In just a matter of years, Omär, who many may have known as SPZRKT once upon a time, has taken his rare breed of R&B talents from his San Antonio bedroom to the internet to hundreds of unsuspecting individuals who learn about his undeniable artistry with when he steps foot on a stage. "I didn’t have anything when I started," Omär recalls. "My intention when I first made music was to just put it out in places and hope somebody would recognize and know it was me."

Today, the singer-songwriter has caught the attention of not only Red Bull's artist development program but indie label/creative crew Soulection with his sound that in one moment flips rhythm and blues on its head with elements of pop and jazz and breathes new life into an ever-evolving genre.

Here, Omär speaks with VIBE on his musically-inclined upbringing, the honesty and respect for women he's bringing back to R&B, coming into his own as an artist and more.

VIBE: How'd you get into music? 
Xavier Omär: My family actually sparked my interest in music - everyone is really, really talented. My dad and my brother, they both played bass guitar and piano was their main thing. They both produce. They both write. And they also play drums. My sister is this mega soprano. Matter fact, she’s on tour with one of the top gospel artists right now. And my mom, she did opera in college, like full out opera. So I was always around it. I played drums, but I didn’t really sing or write or anything like that. It wasn’t until I was 12. When my brother was in high school he had a three-man group, and he was producing. I just wanted to be like my brother. I decided to go just for it. Back then I was a rapper and did production for a little bit. I didn't really focus in on singing until I was 21. I’m 26 now. But being in that family, there’s just no way you weren’t going to be musically talented.
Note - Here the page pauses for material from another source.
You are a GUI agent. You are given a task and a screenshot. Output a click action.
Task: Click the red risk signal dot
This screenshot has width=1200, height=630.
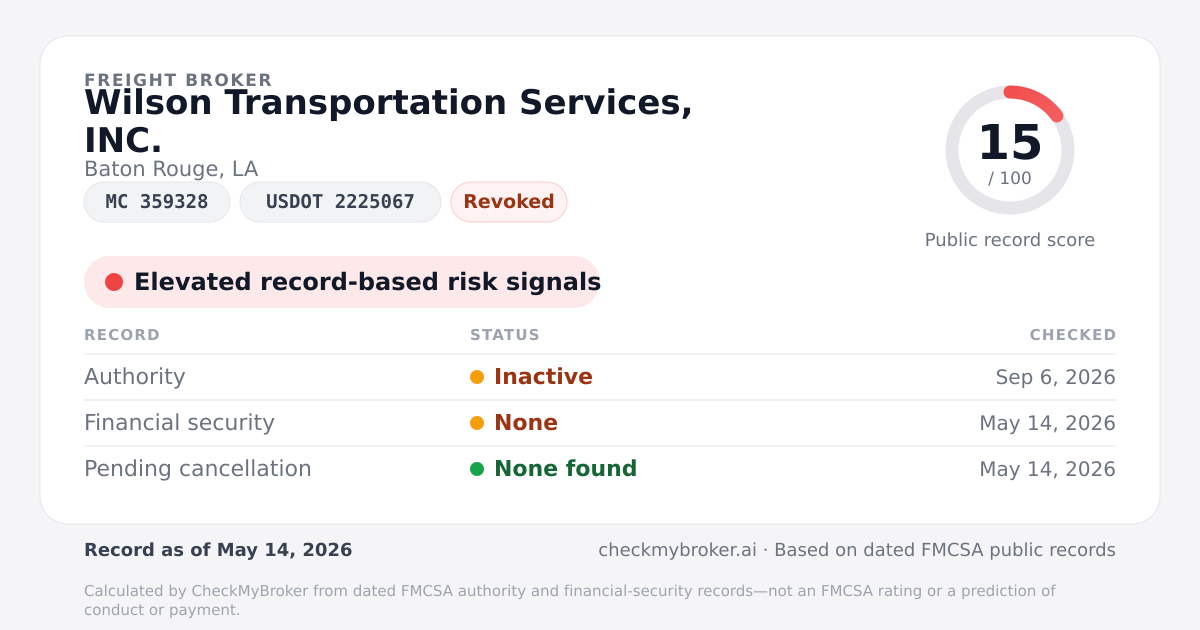click(x=114, y=282)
So I really took it upon myself to not be the oddball, the non-great musical person in the family.

So, having such a musically-inclined family, what kind of music was on repeat? 
I was with my mom the most growing up so it was always gospel. I don’t think she plays anything but gospel still. It’s always some Fred Hammond, Kirk Franklin. So yeah, I didn’t hear a lot of diverse music growing up, which is weird because I’m extremely diverse now.

That's really interesting since your sound is so diverse. I'm interested in what your first CD you bought with your own money was. 
Bow Wow's Doggy Bag. I can't even remember how old I was but that was it. The first one I ever bought, my own money, tried to hide it from my mom and everything. I didn't want her to find it so I hid the case and just put the CD in my pocket when I was trying to listen to it. Eventually it just broke because I forgot it was in my pocket [laughs].

I feel like we don't give Bow Wow the credit he deserves.
He was a kid rapper and I was trying to be a kid rapper, too. So it was like, he was the dream that I wanted and it was the realization that it was possible, at least to me. Now, obviously people helping him write and all that. I didn’t know that. I was thinking my bars is fire. This is going to happen for me. I used to think I was going to be famous within two or three years of me starting my music. I was going to be a child star rapper. And there was nothing you could tell me because Bow Wow did it. And then there’s Romeo and then Corey. And Sammy was singing. I was like oh, it’s happening for me. So Bow Wow, he gave I think a lot of us who were starting music young, he gave us that confidence that we could do it.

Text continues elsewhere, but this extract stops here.